|Source: somewhere on QR's website|
BrizCommuter is unsure of why such an odd design is in place. Could it have something to do with broken down trains pushing other trains? Could it to be allow locomotives to run around freight/maintenance trains? Is it due to a curve in the track? Or did the track planners just have a bad day? Certainly it is not designed for high capacity running of EMUs!
So how should this terminus have been designed? As previously mentioned, for maximum capacity the crossovers should be placed as close as possible to the platforms. Scissors crossovers (such as on the approach to Ferny Grove) allow for the highest throughput as they are located in the same space as just one crossover.
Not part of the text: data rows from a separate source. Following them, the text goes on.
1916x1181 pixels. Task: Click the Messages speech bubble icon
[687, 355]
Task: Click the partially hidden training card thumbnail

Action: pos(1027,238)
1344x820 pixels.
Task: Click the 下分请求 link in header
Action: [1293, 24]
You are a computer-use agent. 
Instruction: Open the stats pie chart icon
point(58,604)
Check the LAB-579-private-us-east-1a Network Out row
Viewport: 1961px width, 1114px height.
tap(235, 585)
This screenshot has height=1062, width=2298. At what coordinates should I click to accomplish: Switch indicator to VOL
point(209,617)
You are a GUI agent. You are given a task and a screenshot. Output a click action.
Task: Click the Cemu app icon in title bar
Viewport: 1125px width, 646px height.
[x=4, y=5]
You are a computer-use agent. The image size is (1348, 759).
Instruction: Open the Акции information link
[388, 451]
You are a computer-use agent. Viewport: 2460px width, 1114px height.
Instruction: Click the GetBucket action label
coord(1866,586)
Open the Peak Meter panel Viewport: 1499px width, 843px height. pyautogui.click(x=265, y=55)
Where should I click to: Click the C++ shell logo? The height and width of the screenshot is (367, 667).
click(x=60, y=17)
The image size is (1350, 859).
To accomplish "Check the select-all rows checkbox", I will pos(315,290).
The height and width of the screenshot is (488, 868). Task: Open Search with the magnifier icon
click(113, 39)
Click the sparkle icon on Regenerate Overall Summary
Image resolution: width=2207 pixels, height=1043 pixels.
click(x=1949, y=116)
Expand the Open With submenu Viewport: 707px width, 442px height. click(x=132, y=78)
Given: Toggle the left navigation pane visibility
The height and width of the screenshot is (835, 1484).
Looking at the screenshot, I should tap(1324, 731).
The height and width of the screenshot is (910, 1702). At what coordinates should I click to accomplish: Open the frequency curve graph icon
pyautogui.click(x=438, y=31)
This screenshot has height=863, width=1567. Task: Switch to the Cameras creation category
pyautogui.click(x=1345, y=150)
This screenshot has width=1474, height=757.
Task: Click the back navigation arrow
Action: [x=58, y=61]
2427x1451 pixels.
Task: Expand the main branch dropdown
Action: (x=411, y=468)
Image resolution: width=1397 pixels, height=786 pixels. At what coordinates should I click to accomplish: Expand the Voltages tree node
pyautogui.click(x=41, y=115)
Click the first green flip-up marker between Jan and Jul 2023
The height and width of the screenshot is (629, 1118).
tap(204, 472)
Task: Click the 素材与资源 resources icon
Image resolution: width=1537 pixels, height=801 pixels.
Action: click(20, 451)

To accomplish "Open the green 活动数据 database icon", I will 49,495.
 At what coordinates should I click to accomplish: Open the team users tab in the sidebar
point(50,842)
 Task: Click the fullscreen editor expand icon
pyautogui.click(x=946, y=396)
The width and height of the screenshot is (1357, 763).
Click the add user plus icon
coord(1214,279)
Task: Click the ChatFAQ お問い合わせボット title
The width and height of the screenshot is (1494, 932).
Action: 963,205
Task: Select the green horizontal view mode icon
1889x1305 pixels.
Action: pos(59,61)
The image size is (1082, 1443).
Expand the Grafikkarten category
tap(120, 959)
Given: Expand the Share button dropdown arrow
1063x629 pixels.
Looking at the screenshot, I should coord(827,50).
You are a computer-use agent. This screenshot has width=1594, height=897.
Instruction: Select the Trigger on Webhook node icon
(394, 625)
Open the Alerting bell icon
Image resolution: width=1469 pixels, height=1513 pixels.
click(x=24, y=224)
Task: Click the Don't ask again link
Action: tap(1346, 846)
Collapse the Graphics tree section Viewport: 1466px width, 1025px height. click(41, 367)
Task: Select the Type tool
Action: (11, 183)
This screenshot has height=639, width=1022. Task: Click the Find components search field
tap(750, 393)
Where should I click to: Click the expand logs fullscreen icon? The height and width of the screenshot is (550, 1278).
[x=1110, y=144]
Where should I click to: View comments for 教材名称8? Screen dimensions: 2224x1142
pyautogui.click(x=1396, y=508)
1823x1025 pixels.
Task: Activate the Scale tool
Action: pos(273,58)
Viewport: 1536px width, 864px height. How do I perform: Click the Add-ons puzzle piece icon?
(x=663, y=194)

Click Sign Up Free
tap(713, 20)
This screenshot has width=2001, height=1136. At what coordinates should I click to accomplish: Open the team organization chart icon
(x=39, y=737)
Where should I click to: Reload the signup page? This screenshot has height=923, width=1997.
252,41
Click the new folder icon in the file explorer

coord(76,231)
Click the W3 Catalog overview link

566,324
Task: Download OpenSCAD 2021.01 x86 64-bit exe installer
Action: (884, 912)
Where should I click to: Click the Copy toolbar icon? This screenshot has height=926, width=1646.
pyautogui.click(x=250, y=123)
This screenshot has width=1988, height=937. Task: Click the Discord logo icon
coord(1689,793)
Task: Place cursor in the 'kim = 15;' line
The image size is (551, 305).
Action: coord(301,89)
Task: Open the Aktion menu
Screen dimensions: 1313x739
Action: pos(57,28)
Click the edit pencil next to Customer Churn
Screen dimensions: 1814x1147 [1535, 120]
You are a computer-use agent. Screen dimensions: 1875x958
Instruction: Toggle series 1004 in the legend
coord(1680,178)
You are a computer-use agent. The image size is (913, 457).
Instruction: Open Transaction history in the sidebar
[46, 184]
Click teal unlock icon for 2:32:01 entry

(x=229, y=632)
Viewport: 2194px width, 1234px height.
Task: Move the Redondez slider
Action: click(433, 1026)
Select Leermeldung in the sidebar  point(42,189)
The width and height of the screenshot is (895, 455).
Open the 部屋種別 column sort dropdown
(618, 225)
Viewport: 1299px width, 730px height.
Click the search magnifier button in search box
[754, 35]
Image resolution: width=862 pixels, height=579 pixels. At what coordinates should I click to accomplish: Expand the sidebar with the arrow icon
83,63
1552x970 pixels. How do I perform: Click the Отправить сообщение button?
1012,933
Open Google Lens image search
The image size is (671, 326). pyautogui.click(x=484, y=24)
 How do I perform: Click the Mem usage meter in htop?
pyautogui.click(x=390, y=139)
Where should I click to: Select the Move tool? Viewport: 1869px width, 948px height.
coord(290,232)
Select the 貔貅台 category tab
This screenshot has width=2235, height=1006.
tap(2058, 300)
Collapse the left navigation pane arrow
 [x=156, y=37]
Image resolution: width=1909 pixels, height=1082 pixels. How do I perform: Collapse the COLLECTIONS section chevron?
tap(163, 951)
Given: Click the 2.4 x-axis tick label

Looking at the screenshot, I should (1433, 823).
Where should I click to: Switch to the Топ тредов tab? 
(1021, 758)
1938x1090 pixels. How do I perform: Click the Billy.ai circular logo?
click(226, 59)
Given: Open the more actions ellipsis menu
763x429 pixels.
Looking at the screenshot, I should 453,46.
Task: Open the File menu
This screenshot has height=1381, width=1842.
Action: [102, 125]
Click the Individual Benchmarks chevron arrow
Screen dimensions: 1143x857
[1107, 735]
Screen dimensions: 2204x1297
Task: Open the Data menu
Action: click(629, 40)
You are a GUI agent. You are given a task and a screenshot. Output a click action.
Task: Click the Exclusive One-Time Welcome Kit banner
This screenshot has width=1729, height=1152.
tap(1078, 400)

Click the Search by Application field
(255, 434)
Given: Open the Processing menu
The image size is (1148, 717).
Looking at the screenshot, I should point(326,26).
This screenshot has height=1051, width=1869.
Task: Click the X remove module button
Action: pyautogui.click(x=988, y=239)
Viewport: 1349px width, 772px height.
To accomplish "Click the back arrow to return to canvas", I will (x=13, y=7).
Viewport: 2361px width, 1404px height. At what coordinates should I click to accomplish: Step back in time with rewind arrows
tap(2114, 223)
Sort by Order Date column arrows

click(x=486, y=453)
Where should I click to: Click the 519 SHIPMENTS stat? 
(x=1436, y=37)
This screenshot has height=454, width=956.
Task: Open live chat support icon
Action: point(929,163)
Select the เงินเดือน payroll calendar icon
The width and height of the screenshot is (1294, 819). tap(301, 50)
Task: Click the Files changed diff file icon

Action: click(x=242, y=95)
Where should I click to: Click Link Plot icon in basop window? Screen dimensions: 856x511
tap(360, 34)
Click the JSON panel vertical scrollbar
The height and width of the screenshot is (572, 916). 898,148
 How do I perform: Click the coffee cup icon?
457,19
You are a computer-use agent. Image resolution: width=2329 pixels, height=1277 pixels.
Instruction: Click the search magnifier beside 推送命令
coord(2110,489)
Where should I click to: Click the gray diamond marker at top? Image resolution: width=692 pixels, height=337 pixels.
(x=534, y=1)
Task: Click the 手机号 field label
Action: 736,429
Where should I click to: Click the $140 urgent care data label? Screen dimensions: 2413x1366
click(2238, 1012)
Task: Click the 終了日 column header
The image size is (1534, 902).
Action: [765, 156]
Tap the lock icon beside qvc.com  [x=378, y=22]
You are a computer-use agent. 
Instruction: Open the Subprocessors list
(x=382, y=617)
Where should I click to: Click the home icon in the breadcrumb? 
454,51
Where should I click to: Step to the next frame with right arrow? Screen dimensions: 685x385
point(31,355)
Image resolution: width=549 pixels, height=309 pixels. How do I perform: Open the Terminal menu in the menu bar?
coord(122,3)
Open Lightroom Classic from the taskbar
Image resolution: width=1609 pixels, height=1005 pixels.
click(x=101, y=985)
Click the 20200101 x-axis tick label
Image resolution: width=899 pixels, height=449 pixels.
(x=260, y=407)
On the downside, the diamond crossing can suffer from track wear and tear, and also adds wear and tear to train wheels (unless switch diamonds are installed, but these can be unreliable). The next best design is a double crossover where a trailing and facing crossover are located as close as possible. Due to the location of the entrance to the sidings, and a curve in the track beyond the sidings points, a scissors crossover would be best suited for this location. The diagram below shows how Kippa-Ring should have had its track layout designed in BrizCommuter's opinion - red shows a removed crossover, and the light green shows where a scissors crossover should be located.
Note: Varsity Lakes also has a bizarre terminus crossover layout, with the trailing crossover closer to Robina. Though at least it seems that trains can turnback in a siding to the South of Varsity Lakes as well.